Em reunião recente do Conselho Estadual de Saúde (CES), a maioria dos conselheiros votou contra a transferência. Segundo Raimundo, nem mesmo os argumentos apresentados pelo secretário adjunto da Secretaria de Estado da Saúde (Sesau), Fábio Júlio Perondi Silva, sustentaram a proposta no plenário — sendo ele o único voto divergente.

“Todos os argumentos usados pelo secretário adjunto foram derrubados pelo plenário. Se insistirem em assumir uma responsabilidade que não é do Governo do Estado, serão responsabilizados”, afirmou.

Falta de respaldo legal

Para o conselheiro, a mudança viola o ordenamento jurídico do Sistema Único de Saúde (SUS), que atribui a Vilhena a gestão da unidade por exercer o papel de polo regional.

“Não existe respaldo legal para isso. O município é um polo regional. Se o Estado for assumir Vilhena, teria que assumir todos os demais polos regionais de Rondônia”, pontuou Raimundo.

Encaminhamentos e acionamento da Justiça

A deliberação do Conselho deve ser formalizada pela sua Mesa Diretora — composta por presidente, vice, secretário-geral e secretário-adjunto. Contudo, Raimundo ressaltou que, caso a direção não repasse a decisão aos órgãos competentes, a Central Única dos Trabalhadores (CUT) fará as representações.
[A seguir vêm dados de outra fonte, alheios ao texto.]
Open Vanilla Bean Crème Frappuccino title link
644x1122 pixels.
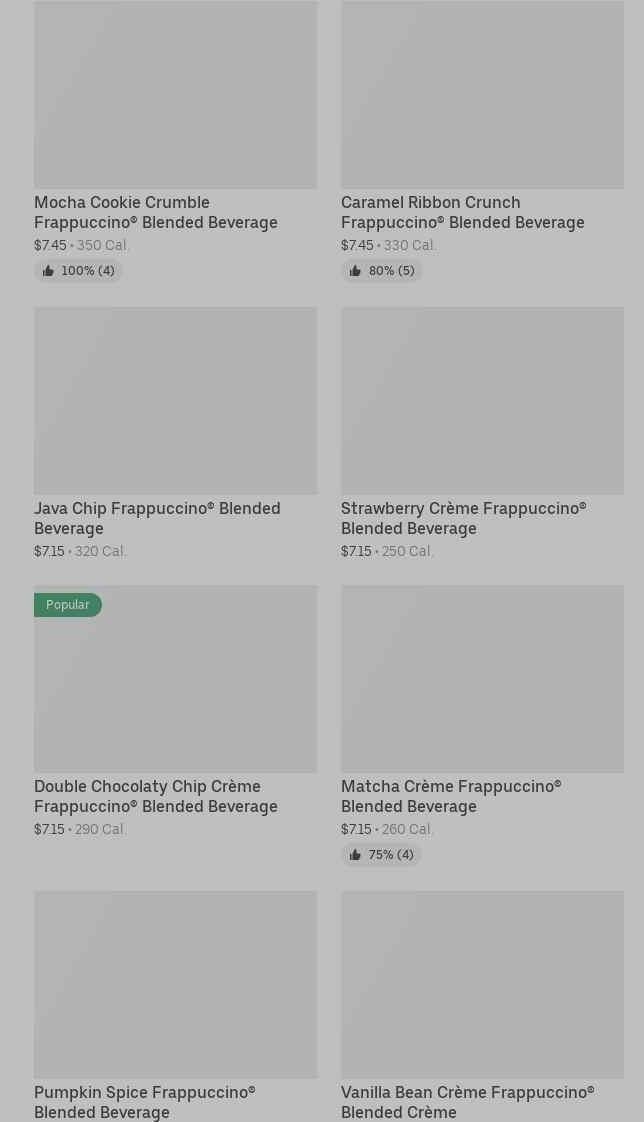(467, 1102)
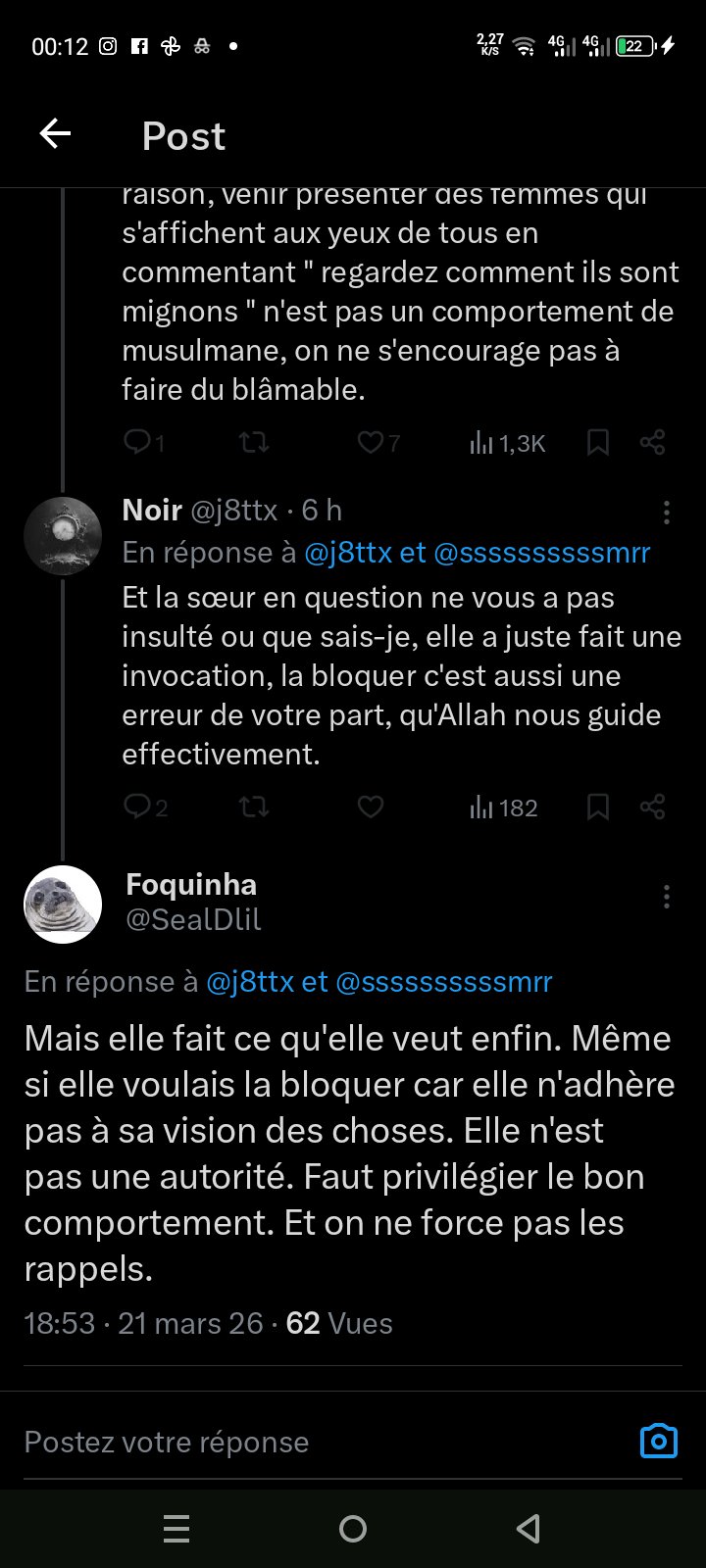The height and width of the screenshot is (1568, 706).
Task: Open more options menu for Foquinha's post
Action: point(666,896)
Entre os órgãos previstos para receber as denúncias estão:

Ministério Público de Rondônia (MP-RO)

Ministério Público Federal (MPF)

Ministério Público de Contas (MPC-RO)

Ministério do Trabalho (devido aos vínculos empregatícios via CLT)
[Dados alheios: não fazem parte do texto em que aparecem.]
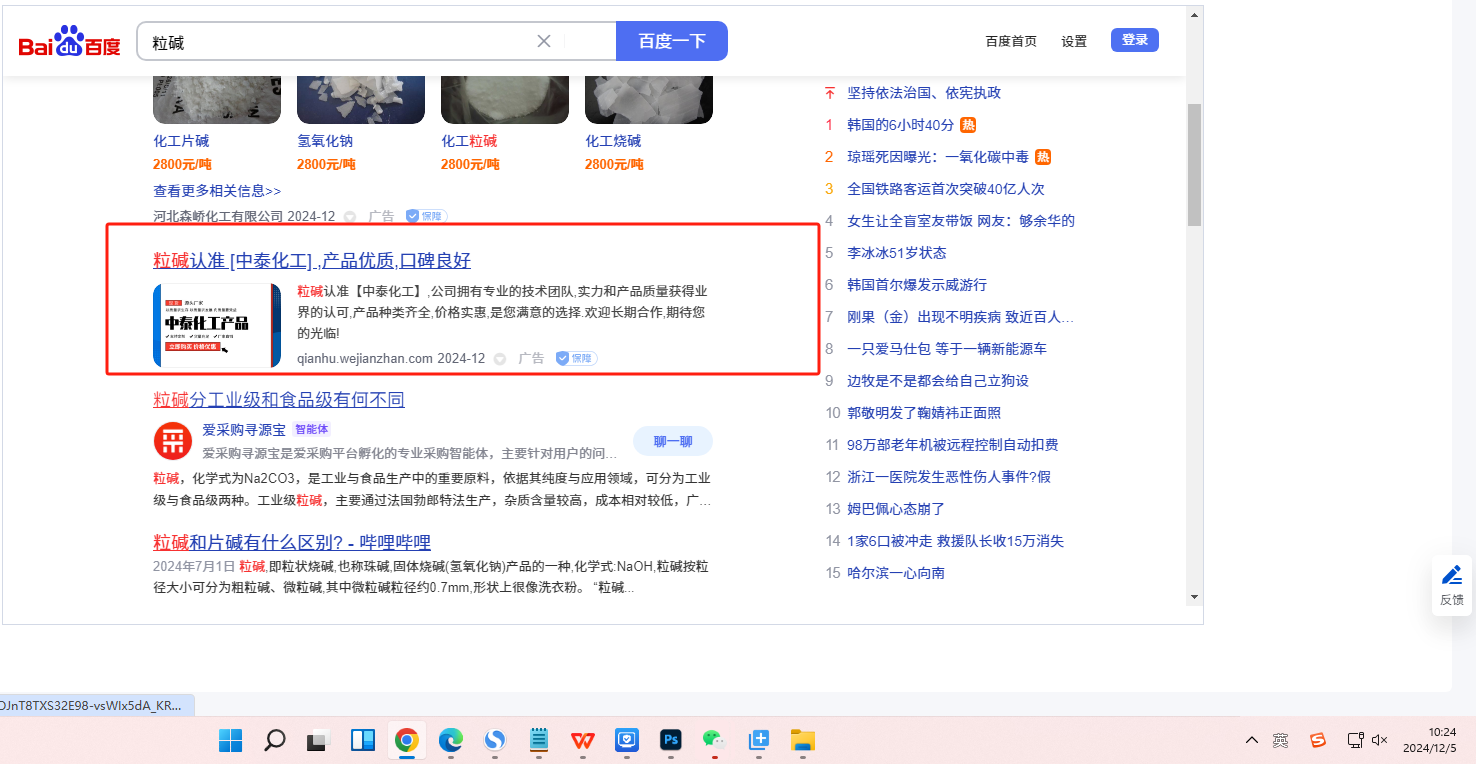Open WPS Office from the taskbar
The width and height of the screenshot is (1476, 764).
click(x=582, y=740)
Críticas à saúde pública estadual

Raimundo também criticou a capacidade operacional do Estado, afirmando que a gestão estadual enfrenta graves gargalos nas unidades que já administra antes de tentar absorver novos hospitais. Ele citou deficiências no Hospital de Base, no Hospital e Pronto-Socorro João Paulo II e no Hospital Regional de Guajará-Mirim — este último também sob gestão terceirizada.

“Eles não estão conseguindo dar conta dos hospitais que são de responsabilidade deles. Falta profissional para atender a população e querem assumir mais uma demanda?”, questionou.
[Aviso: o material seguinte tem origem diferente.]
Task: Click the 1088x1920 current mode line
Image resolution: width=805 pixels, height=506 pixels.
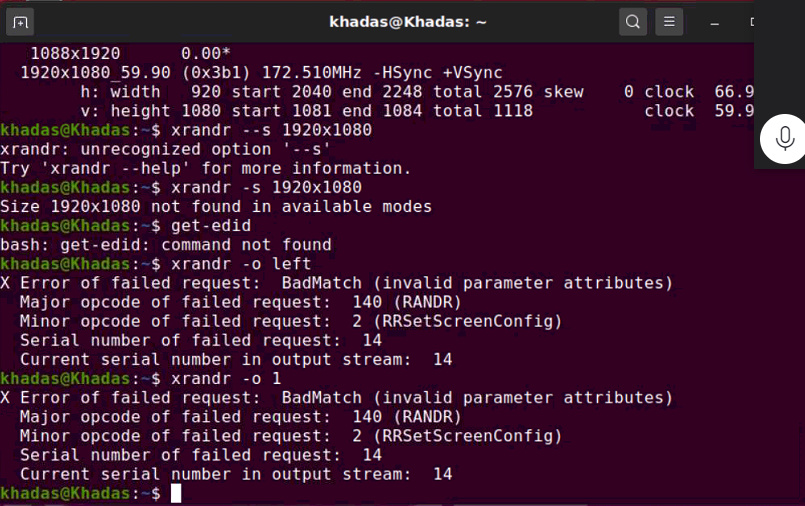Action: pyautogui.click(x=130, y=53)
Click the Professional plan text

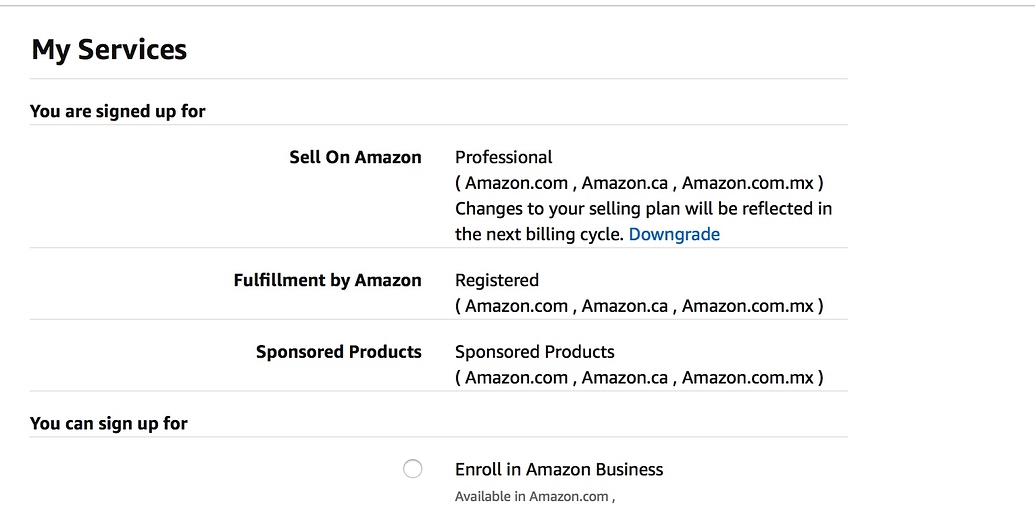coord(503,157)
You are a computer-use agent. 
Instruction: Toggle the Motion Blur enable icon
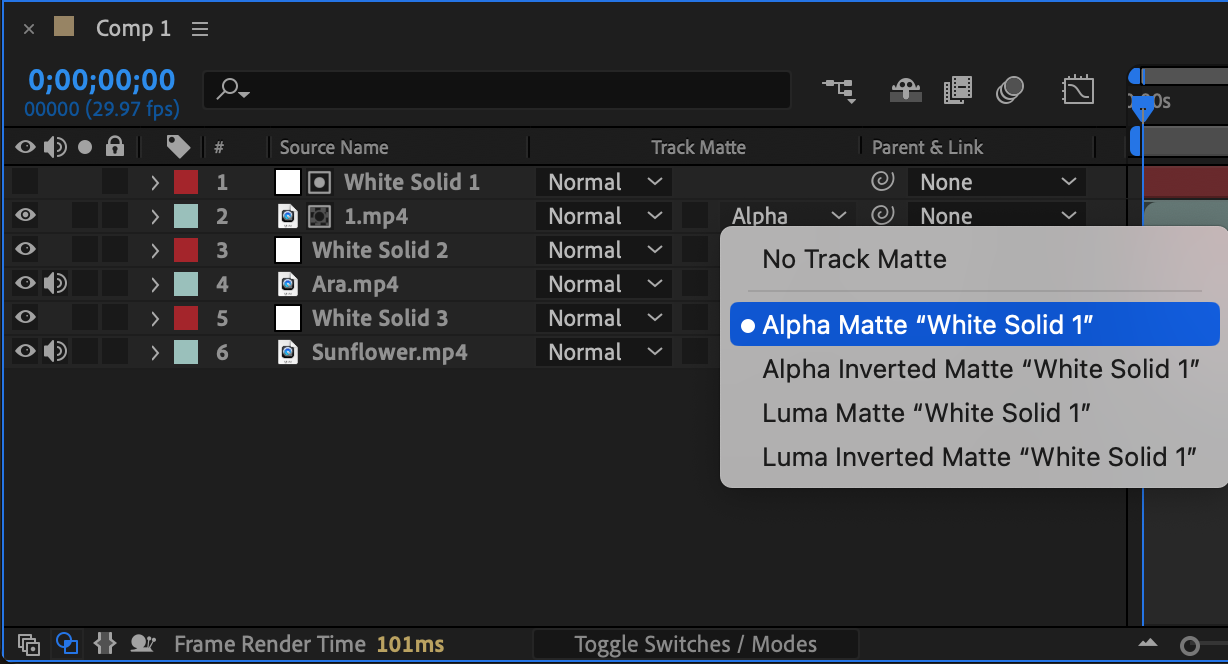click(x=1010, y=91)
Cobrança à gestão municipal

O alerta do conselheiro estendeu-se à administração municipal. Raimundo ressaltou que o prefeito de Vilhena, Flori Cordeiro, e o secretário municipal de Saúde, Wagner Borges, também podem sofrer sanções caso omitam suas obrigações legais na manutenção do hospital.

“O prefeito e o secretário municipal serão responsabilizados por tabela se recusarem a assumir o que é dever do município enquanto polo regional”, concluiu.

Atualmente, o caso envolve diretamente o secretário de Estado da Saúde, Edilton Oliveira dos Santos, e o adjunto Fábio Júlio Perondi Silva, à medida que o Estado tenta avançar com o cronograma de transição.